General Mark Milley, the chairman of the US Joint Chiefs of Staff, confirmed in an interview that Washington was working closely with its ally to provide equipment, training and advice to deal with the growing drug trafficking threat.


Tehran, Baghdad Agree To Disarm And Move Iranian Dissidents In Iraq

Aug 28, 2023, 19:06 GMT+1

Iran and Iraq have formalized an agreement to dismantle Iranian Kurdish dissident factions stationed in the northern reaches of Iraq and relocate them from their bases.

Nasser Kanaani, spokesperson for Iran's Foreign Ministry, explained the details of the agreement during a press briefing, stating that the Iraqi government had undertaken the commitment "to disarm the armed terrorist groups stationed in Iraq's territory by September 19, and subsequently, evacuate and transfer them from their military bases to camps designated by the Iraqi government."

Kanaani stressed that the stipulated deadline would remain non-negotiable. Despite characterizing the relationship between the two countries as "entirely friendly and warm," he acknowledged that the presence of these dissident groups in northern Iraq had cast an undesirable shadow on mutual diplomatic ties.

Historically, Iran has intermittently executed targeted operations against the Kurdistan Democratic Party in Iran (KDPI) and other Iranian Kurdish dissident elements operating within Iraq's semi-autonomous Kurdish region, adjacent to Iran's borders.

Various Iranian dissident factions in Iraq have aligned their allegiances with the two principal Iraqi Kurdish parties: the Kurdistan Democratic Party, headquartered in Erbil, and the Patriotic Union of Kurdistan party, with its stronghold in Suleimaniyah.

Iraqi Prime Minister Mohammed Shia al-Sudani, who assumed his role via a coalition of Iranian-backed political entities last year, is widely perceived to share close alignment with Iran although he has also attempted to build ties with the United States and Turkey.

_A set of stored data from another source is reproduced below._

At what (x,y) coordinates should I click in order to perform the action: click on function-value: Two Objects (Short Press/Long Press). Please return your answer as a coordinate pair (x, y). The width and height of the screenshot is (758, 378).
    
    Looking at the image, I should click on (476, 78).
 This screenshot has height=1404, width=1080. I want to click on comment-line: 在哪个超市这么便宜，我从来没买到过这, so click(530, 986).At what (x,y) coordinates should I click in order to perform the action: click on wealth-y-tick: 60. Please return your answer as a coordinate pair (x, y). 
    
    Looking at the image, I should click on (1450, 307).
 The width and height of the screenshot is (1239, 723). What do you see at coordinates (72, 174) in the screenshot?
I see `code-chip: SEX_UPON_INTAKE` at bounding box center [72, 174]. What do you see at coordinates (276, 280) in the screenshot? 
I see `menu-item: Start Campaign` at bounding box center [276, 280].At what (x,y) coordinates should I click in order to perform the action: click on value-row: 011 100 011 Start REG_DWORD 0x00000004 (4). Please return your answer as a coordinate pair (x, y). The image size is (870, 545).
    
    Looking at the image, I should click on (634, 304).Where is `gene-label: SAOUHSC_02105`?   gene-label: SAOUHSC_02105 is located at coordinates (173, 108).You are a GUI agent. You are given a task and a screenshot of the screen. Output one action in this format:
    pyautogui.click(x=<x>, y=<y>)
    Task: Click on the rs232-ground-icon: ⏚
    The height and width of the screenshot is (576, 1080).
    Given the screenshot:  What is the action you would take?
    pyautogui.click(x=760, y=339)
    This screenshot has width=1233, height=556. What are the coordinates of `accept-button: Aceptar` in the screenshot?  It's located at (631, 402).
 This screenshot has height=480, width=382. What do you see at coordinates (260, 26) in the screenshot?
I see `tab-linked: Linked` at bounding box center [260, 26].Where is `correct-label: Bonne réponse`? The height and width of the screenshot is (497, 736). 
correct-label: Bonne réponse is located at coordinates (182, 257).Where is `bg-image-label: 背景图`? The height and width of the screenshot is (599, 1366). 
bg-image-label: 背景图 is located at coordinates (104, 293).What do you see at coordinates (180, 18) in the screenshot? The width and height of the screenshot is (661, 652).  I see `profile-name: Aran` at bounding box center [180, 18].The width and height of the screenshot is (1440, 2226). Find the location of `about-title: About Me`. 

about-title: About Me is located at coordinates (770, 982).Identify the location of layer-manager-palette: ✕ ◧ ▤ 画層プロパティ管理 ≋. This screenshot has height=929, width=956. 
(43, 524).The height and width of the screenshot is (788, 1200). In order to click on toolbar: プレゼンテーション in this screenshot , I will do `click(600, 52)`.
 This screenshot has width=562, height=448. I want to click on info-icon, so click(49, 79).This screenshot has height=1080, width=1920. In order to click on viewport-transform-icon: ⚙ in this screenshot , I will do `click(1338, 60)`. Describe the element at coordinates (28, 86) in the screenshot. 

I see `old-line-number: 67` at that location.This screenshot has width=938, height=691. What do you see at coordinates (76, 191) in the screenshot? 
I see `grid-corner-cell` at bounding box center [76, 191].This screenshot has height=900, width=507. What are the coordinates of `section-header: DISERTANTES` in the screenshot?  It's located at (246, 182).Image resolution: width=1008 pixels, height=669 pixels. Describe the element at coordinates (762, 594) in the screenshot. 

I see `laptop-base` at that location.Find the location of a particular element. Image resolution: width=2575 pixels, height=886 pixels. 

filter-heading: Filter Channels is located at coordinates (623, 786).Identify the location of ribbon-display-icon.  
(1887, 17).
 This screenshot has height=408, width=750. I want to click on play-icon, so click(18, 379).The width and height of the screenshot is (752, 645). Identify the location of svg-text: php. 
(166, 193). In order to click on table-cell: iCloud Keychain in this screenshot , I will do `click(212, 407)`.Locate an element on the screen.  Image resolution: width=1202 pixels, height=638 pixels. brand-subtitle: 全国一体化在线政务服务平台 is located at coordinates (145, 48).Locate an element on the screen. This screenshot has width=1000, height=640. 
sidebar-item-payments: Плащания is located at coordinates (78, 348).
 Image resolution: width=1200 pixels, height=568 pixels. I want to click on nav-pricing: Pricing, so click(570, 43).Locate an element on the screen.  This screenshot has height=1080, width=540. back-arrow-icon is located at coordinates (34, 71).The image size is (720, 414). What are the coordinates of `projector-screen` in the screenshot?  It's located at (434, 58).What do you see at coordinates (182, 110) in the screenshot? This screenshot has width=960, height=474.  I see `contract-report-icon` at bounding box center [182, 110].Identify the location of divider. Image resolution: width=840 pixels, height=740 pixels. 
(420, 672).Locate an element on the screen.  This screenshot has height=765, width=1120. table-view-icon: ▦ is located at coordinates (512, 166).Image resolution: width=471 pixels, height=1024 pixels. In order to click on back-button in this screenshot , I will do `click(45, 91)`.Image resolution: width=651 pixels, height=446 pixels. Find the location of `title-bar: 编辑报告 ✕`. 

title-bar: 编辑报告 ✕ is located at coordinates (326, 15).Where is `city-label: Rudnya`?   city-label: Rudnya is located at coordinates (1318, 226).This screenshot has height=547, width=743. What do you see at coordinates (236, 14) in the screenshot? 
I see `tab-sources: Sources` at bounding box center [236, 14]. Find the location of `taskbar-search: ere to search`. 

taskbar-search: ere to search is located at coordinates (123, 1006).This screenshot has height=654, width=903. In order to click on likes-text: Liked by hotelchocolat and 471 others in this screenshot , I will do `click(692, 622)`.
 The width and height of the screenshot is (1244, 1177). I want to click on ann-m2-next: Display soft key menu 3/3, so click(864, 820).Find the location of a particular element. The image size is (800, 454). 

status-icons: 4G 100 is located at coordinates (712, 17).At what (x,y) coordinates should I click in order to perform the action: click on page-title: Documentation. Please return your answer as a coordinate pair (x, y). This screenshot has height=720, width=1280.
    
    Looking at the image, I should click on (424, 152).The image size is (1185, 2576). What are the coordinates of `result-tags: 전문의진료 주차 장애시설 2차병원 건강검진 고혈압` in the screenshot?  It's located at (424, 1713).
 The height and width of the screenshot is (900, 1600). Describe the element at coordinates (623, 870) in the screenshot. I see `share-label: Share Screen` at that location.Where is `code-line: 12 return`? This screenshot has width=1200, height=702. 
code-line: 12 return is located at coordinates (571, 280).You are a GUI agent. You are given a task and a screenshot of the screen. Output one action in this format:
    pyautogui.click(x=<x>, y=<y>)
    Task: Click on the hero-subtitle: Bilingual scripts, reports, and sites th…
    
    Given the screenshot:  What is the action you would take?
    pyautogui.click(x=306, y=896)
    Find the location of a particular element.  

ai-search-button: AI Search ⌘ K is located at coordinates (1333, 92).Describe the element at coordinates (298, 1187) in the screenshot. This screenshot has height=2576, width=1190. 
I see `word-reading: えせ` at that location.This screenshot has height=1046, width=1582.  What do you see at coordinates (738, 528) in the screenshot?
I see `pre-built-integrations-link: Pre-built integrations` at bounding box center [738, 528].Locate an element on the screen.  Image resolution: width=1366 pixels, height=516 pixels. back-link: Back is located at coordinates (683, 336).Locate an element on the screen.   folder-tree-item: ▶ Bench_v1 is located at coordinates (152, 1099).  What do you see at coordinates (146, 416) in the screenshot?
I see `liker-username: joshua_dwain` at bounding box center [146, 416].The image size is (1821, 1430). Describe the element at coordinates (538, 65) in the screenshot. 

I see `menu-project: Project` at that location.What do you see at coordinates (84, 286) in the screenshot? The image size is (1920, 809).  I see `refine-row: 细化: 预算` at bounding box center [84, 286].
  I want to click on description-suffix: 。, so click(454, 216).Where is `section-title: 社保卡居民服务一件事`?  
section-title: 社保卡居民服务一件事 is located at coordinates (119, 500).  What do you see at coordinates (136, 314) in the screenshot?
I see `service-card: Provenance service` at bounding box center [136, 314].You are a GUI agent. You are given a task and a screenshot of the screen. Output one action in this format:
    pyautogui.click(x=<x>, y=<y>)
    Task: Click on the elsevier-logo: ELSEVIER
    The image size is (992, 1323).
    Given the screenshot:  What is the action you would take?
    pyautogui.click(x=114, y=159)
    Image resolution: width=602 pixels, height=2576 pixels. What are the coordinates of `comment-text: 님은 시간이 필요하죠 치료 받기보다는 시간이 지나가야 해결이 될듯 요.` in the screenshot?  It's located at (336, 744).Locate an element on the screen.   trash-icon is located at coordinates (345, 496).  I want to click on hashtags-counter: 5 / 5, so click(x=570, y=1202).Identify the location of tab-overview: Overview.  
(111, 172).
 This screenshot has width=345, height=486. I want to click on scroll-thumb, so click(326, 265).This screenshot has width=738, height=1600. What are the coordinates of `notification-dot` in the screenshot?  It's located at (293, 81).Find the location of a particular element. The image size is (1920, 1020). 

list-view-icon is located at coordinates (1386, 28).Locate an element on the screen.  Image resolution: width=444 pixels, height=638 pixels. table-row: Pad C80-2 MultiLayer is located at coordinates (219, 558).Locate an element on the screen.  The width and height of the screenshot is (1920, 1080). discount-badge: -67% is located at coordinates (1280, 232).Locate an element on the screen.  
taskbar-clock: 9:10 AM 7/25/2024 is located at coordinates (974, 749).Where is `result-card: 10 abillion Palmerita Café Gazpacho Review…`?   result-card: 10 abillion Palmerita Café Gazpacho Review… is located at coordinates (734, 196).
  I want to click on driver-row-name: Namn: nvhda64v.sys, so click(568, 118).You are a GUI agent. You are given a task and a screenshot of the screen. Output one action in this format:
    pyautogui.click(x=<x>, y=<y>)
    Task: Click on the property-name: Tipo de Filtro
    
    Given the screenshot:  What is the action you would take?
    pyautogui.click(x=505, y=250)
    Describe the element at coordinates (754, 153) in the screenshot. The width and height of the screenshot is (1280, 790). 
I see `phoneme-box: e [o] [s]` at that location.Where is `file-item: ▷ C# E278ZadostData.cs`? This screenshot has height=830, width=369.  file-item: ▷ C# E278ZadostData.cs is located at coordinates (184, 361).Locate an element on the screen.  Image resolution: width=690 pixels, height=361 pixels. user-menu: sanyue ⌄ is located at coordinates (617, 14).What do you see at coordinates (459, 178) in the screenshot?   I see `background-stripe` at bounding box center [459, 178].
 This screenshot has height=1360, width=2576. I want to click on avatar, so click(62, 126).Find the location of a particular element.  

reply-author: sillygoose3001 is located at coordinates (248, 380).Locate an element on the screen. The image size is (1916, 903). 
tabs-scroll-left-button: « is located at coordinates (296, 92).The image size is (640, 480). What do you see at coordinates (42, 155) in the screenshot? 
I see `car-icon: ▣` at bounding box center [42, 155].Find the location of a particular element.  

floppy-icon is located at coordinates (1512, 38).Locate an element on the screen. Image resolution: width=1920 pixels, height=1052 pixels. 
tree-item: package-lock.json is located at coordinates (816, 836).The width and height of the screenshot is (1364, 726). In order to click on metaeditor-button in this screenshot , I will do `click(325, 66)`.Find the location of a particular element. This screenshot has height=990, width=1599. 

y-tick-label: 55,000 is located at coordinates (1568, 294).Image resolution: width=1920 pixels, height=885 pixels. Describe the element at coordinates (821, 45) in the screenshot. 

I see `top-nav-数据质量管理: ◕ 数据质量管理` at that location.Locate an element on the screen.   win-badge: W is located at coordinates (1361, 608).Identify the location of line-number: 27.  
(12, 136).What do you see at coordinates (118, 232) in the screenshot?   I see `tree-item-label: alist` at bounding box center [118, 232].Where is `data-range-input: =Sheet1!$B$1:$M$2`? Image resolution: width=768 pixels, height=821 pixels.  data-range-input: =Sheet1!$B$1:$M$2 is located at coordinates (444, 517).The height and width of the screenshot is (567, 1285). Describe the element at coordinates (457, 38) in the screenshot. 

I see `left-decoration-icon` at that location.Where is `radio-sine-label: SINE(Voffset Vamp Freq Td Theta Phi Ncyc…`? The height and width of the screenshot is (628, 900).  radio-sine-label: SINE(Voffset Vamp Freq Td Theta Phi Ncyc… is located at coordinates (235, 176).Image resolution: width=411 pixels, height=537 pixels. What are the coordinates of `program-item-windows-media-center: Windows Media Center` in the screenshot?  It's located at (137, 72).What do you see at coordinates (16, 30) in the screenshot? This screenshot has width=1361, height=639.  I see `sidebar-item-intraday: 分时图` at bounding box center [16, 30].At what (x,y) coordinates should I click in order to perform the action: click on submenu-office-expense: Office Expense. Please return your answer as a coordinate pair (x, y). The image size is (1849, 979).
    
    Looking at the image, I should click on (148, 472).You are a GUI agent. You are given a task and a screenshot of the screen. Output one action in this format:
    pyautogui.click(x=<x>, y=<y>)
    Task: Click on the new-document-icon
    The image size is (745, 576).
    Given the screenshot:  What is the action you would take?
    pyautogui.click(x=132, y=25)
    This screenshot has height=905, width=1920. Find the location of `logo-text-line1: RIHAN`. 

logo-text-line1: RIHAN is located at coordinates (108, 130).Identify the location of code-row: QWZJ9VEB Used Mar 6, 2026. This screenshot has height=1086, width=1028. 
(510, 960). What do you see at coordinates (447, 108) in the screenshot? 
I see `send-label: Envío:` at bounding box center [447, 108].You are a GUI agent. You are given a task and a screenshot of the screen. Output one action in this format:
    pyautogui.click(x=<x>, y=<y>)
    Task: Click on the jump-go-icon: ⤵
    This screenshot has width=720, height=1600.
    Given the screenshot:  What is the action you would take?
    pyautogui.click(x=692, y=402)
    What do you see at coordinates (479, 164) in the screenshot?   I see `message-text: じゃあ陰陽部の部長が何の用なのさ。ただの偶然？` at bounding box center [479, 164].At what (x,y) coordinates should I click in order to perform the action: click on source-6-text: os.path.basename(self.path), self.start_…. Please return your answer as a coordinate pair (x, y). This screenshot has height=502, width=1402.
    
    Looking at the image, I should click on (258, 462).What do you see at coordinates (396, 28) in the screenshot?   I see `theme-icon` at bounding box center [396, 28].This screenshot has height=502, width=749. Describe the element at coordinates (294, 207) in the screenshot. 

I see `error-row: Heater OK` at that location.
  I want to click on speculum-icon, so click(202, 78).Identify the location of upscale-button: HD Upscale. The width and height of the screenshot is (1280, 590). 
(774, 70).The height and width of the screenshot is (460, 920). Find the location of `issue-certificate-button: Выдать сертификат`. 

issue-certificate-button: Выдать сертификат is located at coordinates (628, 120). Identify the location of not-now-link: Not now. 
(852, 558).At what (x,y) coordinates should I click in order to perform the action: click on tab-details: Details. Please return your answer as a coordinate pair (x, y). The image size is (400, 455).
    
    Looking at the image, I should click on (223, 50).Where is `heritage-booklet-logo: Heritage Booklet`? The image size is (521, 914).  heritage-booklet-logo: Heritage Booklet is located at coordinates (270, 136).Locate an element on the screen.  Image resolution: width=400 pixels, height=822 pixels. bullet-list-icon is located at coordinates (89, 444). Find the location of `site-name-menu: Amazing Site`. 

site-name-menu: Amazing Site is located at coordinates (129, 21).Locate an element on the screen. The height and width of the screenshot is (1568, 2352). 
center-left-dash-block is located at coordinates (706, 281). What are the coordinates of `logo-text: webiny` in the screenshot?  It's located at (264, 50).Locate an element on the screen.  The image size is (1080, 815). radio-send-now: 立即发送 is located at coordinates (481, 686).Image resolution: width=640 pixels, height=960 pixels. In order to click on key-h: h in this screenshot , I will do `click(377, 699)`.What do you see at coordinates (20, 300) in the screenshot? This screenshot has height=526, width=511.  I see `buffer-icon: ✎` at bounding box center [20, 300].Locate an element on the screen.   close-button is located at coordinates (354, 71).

Aleppo Airport Rendered Non-Operational After Israeli Airstrike

Aug 28, 2023, 16:18 GMT+1

The Aleppo International Airport has been left inoperable following what the state news agency SANA has attributed to an Israeli airstrike.

Citing an official from the Syrian military, SANA reported that Israeli aircraft, originating from the Mediterranean Sea, carried out the attack at approximately 4:30 am, Monday.

Whilst No casualties have been reported, the incident marks one of several attacks on the airport this year, including two strikes in March that also resulted in its temporary closure.

Israeli officials have yet to issue an immediate comment or acknowledgment about today’s event but the country has carried out a series of strikes on targets within government-controlled areas of Syria in recent years. While these operations predominantly focus on military installations or Iranian-backed factions, Israel rarely confirms or discusses its actions. It is believed that these targeted operations aim to intercept arms shipments from Iran destined for militant groups supported by Tehran, including Hezbollah in Lebanon.

Over the course of Syria's 12-year-long conflict, thousands of Iran-backed fighters from across the region have joined the conflict, contributing to the advantage of President Bashar Assad's forces.

Aleppo, which suffered substantial damage during the Syrian civil war, experienced further destruction following a powerful 7.8-magnitude earthquake that struck Turkey and Syria in February and also greatly damaged the city's infrastructure.

Reports have also emerged from The Washington Post, citing classified US intelligence, that Iran had covertly dispatched weapon shipments to Syria under the guise of humanitarian aid. These alleged actions were said to have occurred in the wake of the earthquake and were intended for use against US forces.